The US Government has extraordinary political, economic and military influence around the world, and to the extent that a unified authoritarian nation remains entrenched in Washington, D.C., the world has good reason to be prepared to prevent the contagion of its illiberal and anti-humanitarian policies. Actually, the first question is what can the US Government do to the world by means of exercising its unequalled global power? The answer: pretty much what it wants. The next question is what will the US Government do to the world, i.e., will it lead the world and treat other nations with charity and fairness? The answer: don't bet on it.

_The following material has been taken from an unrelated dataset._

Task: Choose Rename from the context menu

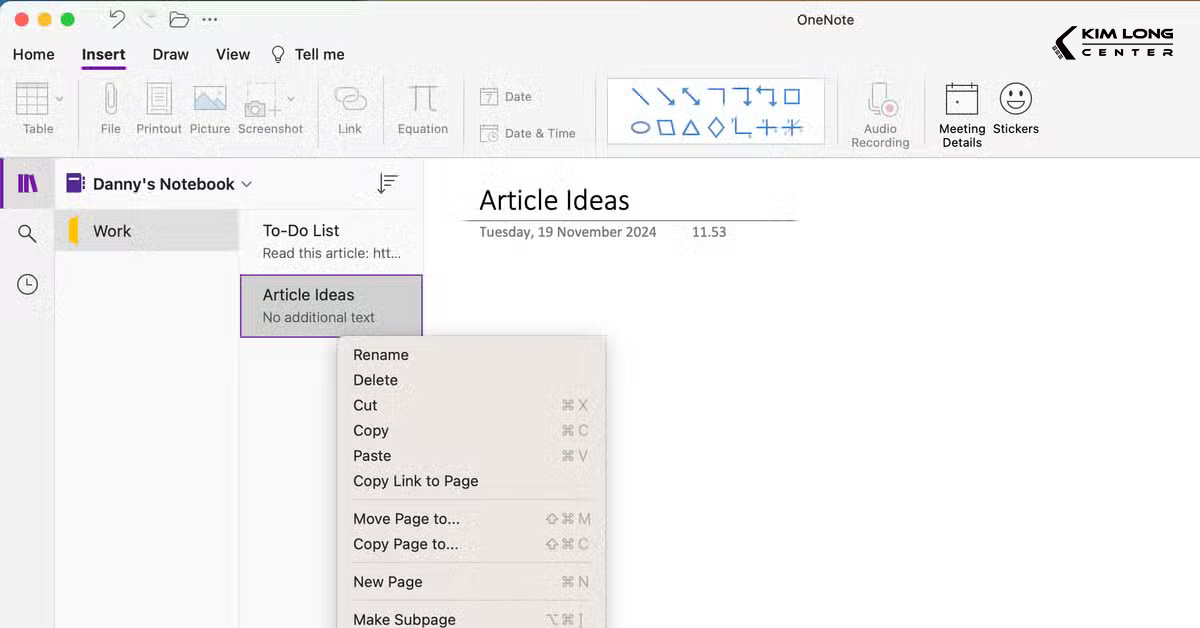Action: (381, 354)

American exceptionalism is a global problem, but American exceptionalism under the direction of a President, who may be variously described as an incorrigible mobster or child-brained, should frighten the daylights out of the world (and America), much more so than did the Cuban Missile Crisis in those long October days in 1962. Don't think that the President is inclined towards the calculus of proportionality and don't believe that the voice of reason and wisdom will always have the ear of the President in a crisis. This President is capable of setting the world on fire to feed his vanity . . . and that includes America from Wall Street to Highway 101 and all the Main Streets in between.

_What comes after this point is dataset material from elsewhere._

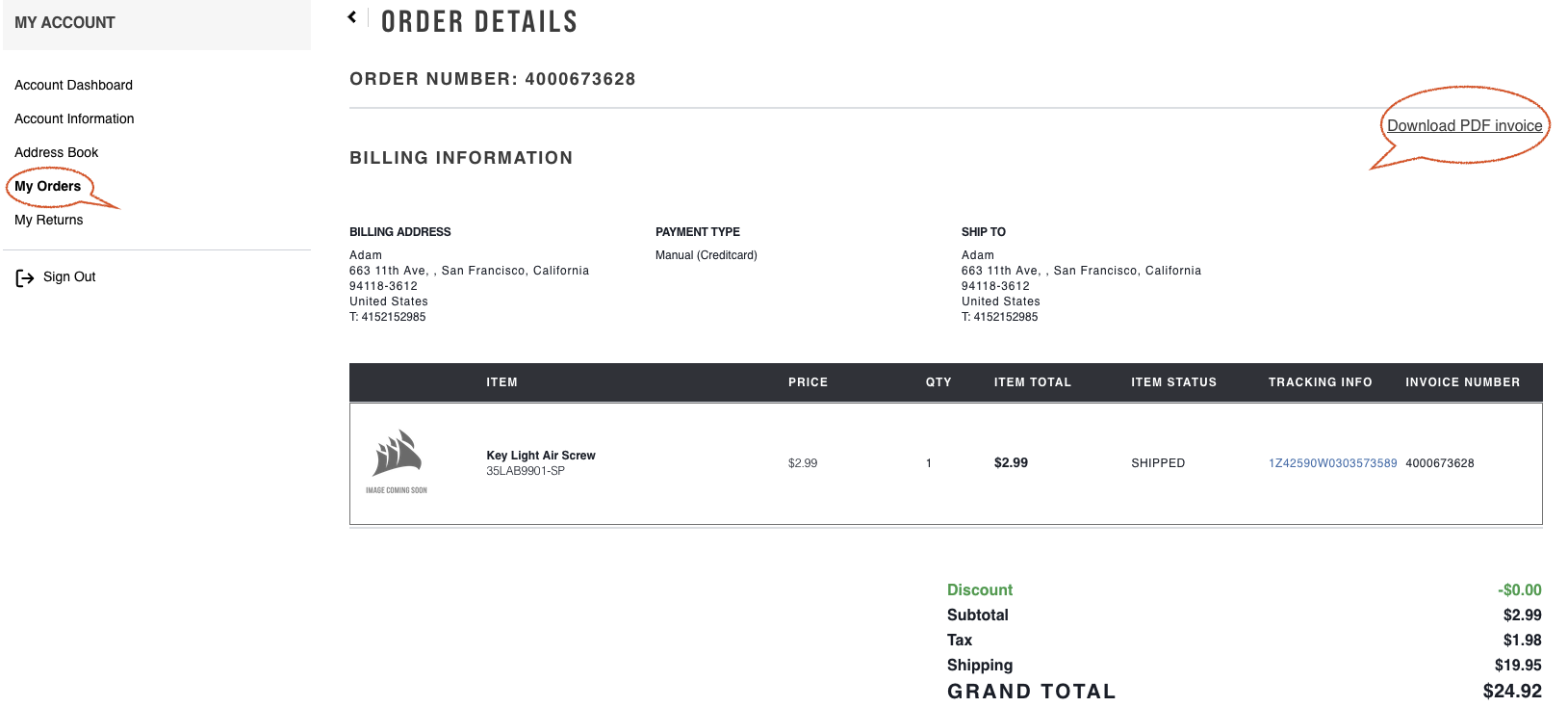
Task: Click the ITEM column header
Action: tap(501, 381)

While we Americans ‘may’ be able to decide for ourselves in November, what can other nations do? How can they protect themselves against the ever-aggrandizing American autocracy, which to some just means ‘a whole lot more of the same as what we've been getting.’ As we Americans may not be able (or willing) to deal with our own rogue president, nations around the world must have a contingency plan to protect themselves against this unchained monster.

This would be no modern version of the 19th century Concert of Europe. This time it must be a concert of the world—a global concert—committed to countervail the authoritarian, anti-charitable, anti-democratic and anticompetitive bulldozing of what exists solely for the purpose of developing a beautiful, brand-new, perfect world neighbourhood for the American elite and their hangers-on. Such a concerted global effort would not simply be a coalition of nation-states but a global consensus, uniting the sovereign and representative functions of the nation-state with the transnational missions of beneficent non-state actors to promote a multilateral, progressive agenda for the world instead of the retrograde, self-serving agenda of American exceptionalism and its asymmetric political economy embodied in the Washington Consensus.

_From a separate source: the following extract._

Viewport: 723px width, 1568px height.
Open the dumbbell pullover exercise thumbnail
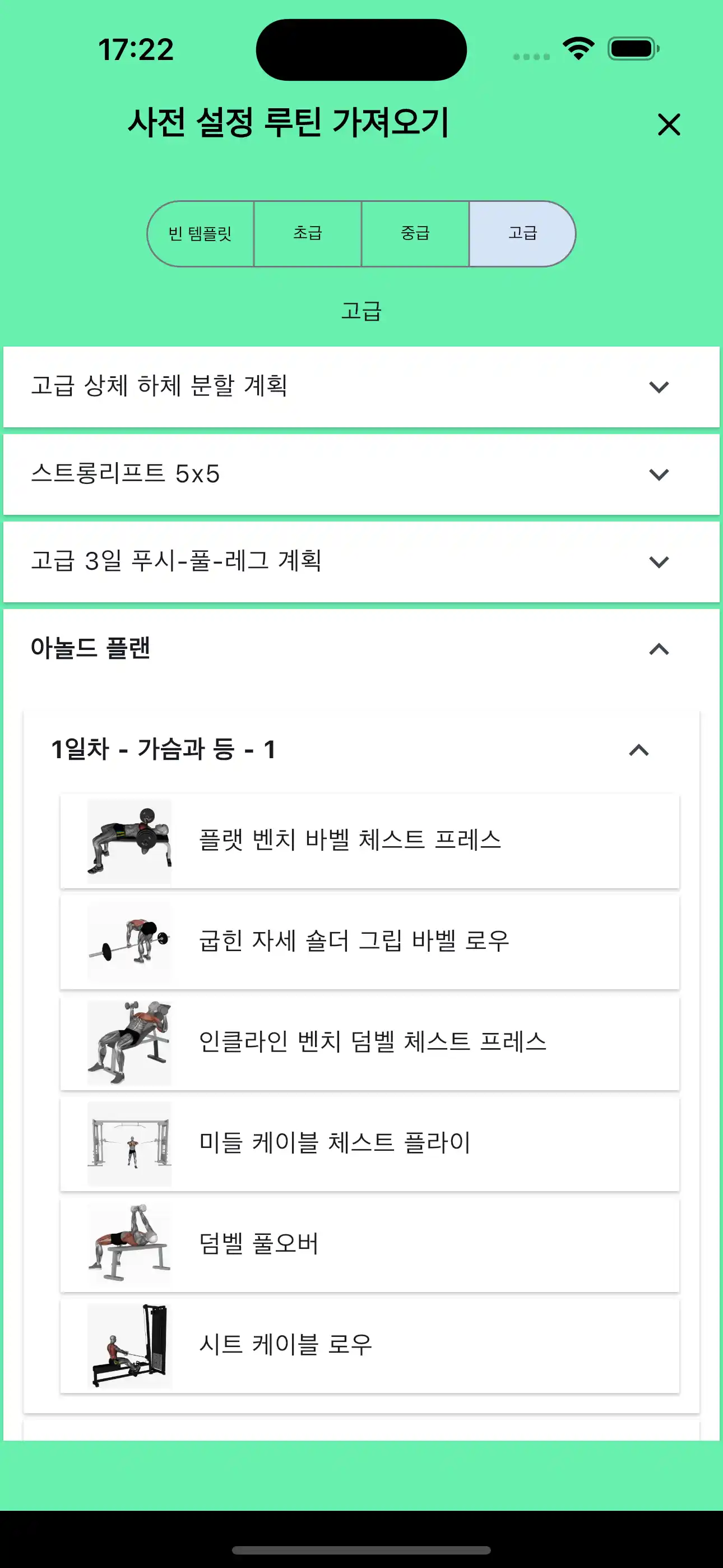(129, 1244)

But, this global concert cannot be led, directed, or controlled by any existing or nascent autocracies or blocs thereof. What would be the point of exchanging one autocracy for another?

Alas, who will sponsor such a new world order? The Concert of Europe, the League of Nations, the United Nations? What would be the next evolutionary step? Does the UN Security Council have the remedy? No, it does not, as each of the five permanent members (three of whom are themselves arguably present-day hegemonic threats to the world), possesses the ultimate secret weapon—the veto of multilateral cooperation. So, what is to be done (And not à la Lenin)?

As a first step, the containment of monolithic world powers must be addressed, and the US Government provides the immediate problem for which a solution must be found. Separation of powers, checks and balances . . . the world has listened to this ad nauseum. Forget the scraps of paper once called the U.S. Constitution. It's time for the rest of the world to step up and condemn American exceptionalism and dissuade other hegemons waiting in the wings. This is no time for the piously silent. The world must speak out.

The leadership of China, Russia, Iran and North Korea will enjoy the ironic turn of events and will easily be persuaded to join in. Let them, but for humanity's sake, remember that one or more of these countries would fill a power vacuum with alacrity and themselves emerge as a greater threat than America now is.

America must come around. We Americans must get rid of our dictator. America must join the rest of the world, and it must assume a leading role but not ‘the’ leading role. America's role must fit in the context of global power-sharing among nations who would eschew the dictatorship models of the Trump Administration or the governments of China, Russia, Iran and North Korea.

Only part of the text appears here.